### [Task to carry out]
After finding the line containing "How do I perform: Click the bullet" below, please output that line and each following one through the line containing "Screen dimensions: 486x463", exactly as written.

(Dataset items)
--- START ---

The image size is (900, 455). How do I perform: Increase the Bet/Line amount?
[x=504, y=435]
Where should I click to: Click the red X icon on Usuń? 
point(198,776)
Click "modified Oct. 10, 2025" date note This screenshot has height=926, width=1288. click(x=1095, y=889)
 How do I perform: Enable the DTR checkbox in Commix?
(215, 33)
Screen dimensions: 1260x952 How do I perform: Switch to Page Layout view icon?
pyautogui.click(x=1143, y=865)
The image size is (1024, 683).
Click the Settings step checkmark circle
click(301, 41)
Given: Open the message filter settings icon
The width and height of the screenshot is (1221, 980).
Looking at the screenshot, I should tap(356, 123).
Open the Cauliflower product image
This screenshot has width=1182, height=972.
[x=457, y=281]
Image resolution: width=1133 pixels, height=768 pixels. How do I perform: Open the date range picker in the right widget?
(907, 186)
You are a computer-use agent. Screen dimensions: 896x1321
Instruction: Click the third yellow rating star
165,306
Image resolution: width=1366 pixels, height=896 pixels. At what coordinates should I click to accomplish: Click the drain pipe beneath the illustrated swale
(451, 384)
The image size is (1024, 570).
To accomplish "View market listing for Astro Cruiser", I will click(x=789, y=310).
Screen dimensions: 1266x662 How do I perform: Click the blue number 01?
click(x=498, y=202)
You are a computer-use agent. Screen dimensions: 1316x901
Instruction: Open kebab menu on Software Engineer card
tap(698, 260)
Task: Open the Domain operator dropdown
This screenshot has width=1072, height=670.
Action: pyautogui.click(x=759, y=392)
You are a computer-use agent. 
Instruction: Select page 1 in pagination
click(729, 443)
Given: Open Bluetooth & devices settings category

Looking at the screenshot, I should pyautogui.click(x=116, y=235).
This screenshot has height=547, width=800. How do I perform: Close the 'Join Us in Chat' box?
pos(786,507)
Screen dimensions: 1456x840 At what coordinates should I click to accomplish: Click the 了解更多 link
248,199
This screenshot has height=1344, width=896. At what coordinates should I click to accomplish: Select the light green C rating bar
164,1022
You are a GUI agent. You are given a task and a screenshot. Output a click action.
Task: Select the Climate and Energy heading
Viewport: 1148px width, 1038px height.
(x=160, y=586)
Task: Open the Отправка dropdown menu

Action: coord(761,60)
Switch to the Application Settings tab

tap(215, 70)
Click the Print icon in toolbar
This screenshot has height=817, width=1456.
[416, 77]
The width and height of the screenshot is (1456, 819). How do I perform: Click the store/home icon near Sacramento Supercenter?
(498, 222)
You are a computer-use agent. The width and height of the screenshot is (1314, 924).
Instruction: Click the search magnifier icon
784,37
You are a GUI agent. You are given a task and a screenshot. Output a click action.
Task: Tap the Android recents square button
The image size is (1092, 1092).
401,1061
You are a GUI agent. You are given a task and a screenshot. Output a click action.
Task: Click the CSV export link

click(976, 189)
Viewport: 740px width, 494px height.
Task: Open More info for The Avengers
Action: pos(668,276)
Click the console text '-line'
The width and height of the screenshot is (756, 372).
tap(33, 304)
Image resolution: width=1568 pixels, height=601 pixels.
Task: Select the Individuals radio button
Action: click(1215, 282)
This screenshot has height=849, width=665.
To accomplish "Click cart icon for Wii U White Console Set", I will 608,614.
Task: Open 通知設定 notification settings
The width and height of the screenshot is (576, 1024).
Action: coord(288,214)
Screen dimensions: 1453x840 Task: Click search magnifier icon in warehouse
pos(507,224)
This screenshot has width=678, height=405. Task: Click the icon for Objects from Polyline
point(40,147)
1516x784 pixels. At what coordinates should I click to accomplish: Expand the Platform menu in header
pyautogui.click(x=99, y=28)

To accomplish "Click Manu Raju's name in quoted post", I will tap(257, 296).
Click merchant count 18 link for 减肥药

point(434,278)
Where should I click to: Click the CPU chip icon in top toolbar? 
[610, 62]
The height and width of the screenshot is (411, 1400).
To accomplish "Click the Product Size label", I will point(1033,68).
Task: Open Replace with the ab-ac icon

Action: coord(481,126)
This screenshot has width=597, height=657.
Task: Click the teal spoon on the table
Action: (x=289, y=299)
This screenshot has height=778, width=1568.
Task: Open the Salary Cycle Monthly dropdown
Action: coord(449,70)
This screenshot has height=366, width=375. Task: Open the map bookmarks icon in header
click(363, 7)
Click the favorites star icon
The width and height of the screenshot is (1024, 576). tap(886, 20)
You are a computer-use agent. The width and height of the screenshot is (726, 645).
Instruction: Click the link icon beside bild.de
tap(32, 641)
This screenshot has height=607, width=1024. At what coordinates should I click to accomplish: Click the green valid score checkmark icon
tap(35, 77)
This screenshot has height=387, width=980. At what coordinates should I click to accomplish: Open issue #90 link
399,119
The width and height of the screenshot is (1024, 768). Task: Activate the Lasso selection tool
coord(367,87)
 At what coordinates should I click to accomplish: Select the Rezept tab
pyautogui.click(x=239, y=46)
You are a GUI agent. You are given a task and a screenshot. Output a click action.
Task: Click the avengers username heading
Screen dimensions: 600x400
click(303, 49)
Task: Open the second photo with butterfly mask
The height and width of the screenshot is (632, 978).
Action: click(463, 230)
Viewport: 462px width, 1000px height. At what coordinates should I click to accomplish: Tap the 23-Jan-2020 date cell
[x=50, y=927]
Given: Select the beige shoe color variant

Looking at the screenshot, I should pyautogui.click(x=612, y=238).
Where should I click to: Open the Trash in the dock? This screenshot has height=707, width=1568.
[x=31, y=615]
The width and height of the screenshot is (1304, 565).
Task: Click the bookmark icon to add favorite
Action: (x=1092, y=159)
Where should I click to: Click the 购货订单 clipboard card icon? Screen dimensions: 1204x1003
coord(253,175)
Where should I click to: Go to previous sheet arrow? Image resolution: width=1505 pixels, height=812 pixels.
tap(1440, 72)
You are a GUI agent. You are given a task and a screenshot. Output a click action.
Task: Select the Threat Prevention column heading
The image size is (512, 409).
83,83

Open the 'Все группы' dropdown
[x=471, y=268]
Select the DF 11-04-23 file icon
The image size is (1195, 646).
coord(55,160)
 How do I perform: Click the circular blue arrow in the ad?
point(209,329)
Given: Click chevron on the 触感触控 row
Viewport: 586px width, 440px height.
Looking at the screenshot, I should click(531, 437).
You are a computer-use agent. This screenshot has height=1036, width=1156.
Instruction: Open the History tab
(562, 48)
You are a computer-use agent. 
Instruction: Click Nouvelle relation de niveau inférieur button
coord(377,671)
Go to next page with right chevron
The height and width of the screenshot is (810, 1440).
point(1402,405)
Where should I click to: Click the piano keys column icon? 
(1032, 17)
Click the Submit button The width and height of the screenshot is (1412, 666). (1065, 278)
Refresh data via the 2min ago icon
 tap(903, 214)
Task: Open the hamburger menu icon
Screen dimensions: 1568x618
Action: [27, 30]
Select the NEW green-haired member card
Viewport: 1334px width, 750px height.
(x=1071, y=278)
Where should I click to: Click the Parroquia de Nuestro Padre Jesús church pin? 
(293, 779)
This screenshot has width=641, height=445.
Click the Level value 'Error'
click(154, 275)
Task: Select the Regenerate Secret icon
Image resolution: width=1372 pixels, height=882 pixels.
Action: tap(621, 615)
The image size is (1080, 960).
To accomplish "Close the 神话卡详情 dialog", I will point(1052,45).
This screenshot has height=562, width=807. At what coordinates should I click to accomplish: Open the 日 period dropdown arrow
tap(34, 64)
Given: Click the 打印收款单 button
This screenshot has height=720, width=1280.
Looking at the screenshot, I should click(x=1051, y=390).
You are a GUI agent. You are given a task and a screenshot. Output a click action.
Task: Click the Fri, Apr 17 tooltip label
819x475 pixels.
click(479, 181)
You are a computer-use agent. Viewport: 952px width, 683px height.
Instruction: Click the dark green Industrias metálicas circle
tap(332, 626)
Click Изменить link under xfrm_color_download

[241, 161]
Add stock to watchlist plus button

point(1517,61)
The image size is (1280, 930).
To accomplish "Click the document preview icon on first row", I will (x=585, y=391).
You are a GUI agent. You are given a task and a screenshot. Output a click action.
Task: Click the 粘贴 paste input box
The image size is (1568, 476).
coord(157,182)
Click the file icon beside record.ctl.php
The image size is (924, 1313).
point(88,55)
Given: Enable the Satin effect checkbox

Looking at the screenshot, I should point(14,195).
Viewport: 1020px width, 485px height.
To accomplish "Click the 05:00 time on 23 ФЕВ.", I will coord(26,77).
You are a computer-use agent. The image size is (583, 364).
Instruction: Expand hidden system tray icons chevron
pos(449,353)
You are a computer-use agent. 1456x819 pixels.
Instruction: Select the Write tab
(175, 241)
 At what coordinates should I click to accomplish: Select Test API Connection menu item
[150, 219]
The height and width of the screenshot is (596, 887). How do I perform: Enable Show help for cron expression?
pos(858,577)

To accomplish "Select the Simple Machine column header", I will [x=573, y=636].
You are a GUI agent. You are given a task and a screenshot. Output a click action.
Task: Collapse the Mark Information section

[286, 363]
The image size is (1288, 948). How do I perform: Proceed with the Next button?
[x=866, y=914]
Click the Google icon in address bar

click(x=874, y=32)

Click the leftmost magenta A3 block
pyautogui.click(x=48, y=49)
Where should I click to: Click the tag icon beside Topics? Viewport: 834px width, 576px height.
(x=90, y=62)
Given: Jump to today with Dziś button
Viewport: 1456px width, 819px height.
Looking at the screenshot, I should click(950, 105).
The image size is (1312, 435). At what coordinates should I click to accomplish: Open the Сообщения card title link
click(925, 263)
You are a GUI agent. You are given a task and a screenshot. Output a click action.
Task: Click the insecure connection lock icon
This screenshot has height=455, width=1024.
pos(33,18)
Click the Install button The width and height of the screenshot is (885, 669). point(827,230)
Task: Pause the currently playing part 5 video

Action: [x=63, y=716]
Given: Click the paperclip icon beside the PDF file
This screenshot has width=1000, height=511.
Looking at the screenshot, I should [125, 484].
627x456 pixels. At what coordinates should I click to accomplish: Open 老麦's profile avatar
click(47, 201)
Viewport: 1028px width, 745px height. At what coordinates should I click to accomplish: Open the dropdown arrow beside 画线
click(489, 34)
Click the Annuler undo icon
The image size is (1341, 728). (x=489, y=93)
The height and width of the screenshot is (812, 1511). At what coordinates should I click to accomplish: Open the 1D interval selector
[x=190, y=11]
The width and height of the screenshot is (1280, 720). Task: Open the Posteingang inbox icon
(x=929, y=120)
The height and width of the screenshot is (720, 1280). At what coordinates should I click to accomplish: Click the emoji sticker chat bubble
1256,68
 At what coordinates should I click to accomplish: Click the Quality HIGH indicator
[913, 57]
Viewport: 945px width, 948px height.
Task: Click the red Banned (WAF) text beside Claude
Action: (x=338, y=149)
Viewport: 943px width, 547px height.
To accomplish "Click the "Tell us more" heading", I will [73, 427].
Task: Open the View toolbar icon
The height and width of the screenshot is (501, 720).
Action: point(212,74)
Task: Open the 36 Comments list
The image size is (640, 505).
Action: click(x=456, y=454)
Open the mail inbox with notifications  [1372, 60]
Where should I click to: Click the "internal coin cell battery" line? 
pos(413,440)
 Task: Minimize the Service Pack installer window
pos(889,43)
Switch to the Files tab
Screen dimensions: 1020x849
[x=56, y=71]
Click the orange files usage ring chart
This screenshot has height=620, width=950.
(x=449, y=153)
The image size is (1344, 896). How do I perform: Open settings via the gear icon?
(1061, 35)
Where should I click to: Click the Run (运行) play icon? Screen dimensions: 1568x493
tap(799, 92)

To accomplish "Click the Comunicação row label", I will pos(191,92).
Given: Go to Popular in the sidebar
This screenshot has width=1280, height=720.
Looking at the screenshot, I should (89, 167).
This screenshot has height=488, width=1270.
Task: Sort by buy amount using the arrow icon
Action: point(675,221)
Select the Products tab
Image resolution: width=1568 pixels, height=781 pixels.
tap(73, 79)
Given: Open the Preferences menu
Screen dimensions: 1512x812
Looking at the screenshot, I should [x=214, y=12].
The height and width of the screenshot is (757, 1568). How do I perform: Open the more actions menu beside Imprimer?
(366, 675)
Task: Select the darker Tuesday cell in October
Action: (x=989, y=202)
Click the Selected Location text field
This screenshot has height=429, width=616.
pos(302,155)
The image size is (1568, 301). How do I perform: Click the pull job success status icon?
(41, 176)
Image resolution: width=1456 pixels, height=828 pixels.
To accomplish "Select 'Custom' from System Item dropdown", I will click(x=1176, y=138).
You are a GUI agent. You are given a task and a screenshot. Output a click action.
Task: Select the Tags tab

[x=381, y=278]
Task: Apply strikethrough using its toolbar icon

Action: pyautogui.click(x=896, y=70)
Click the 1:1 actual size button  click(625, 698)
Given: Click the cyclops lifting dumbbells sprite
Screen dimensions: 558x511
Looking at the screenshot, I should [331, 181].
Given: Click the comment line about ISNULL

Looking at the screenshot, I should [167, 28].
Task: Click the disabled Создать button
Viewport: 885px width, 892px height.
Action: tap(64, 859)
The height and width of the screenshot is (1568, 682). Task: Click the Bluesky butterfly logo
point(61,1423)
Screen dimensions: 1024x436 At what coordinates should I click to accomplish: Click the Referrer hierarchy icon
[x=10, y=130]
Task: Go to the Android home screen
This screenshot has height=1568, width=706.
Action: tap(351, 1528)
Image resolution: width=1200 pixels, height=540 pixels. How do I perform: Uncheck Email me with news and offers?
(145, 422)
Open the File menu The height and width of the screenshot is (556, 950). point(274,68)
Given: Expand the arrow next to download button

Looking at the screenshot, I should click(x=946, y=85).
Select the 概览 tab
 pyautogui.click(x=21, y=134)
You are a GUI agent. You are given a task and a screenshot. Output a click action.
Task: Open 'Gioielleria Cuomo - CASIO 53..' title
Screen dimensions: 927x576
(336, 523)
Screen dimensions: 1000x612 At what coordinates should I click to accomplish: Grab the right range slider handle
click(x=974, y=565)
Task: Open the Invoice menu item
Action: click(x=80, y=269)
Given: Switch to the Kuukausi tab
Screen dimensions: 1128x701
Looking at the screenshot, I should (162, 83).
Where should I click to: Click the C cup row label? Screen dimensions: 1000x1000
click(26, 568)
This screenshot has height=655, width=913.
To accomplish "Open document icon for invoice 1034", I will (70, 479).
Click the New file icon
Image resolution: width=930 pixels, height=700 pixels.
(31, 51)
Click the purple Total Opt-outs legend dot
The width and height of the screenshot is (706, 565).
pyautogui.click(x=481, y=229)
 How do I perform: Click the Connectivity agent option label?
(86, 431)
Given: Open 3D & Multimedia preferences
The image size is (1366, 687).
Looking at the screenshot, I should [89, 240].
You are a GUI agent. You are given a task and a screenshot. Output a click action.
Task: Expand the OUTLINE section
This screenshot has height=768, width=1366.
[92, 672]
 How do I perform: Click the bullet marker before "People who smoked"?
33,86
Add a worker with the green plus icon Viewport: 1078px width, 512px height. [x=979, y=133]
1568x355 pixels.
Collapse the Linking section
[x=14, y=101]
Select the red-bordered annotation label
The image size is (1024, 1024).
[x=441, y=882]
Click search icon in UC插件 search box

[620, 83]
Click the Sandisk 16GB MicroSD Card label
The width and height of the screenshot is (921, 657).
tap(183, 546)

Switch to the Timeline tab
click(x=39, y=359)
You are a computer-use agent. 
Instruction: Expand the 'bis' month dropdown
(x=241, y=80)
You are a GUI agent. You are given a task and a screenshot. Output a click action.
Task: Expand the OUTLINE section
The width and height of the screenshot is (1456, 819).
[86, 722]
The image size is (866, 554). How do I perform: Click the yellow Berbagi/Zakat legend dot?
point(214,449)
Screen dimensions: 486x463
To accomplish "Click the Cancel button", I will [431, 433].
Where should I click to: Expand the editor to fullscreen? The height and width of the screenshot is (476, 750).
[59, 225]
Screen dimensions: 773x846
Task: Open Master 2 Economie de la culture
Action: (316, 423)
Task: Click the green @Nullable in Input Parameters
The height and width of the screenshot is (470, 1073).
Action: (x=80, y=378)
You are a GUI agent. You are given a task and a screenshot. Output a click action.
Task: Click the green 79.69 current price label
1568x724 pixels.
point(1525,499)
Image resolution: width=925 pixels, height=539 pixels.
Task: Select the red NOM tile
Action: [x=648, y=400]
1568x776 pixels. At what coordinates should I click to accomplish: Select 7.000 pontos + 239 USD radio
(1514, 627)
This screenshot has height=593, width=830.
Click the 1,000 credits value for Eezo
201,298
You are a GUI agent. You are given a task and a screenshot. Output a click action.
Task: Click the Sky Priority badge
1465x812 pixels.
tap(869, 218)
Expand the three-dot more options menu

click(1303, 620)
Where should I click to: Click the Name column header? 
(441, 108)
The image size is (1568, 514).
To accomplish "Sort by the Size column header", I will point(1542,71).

--- END ---

### [Result of the task]
 How do I perform: Click the bullet marker before "People who smoked"?
33,86
Add a worker with the green plus icon Viewport: 1078px width, 512px height. [x=979, y=133]
1568x355 pixels.
Collapse the Linking section
[x=14, y=101]
Select the red-bordered annotation label
The image size is (1024, 1024).
[x=441, y=882]
Click search icon in UC插件 search box

[620, 83]
Click the Sandisk 16GB MicroSD Card label
The width and height of the screenshot is (921, 657).
tap(183, 546)

Switch to the Timeline tab
click(x=39, y=359)
You are a computer-use agent. 
Instruction: Expand the 'bis' month dropdown
(x=241, y=80)
You are a GUI agent. You are given a task and a screenshot. Output a click action.
Task: Expand the OUTLINE section
The width and height of the screenshot is (1456, 819).
[86, 722]
The image size is (866, 554). How do I perform: Click the yellow Berbagi/Zakat legend dot?
point(214,449)
Screen dimensions: 486x463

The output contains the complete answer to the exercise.